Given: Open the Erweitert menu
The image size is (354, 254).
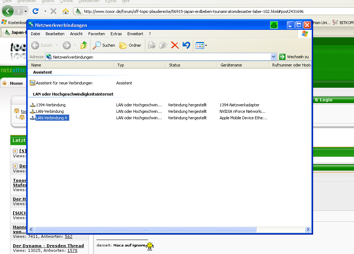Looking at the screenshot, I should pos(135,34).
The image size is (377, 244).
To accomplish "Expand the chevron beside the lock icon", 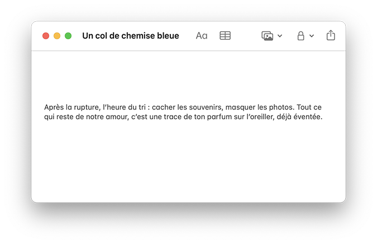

--- --- ---

* _Problem details_:
Please copy the entries in full. Leave each image out.

* _Response to this exercise_:
Given: Open the Erweitert menu
The image size is (354, 254).
Looking at the screenshot, I should pos(135,34).
The image size is (377, 244).
To accomplish "Expand the chevron beside the lock icon", 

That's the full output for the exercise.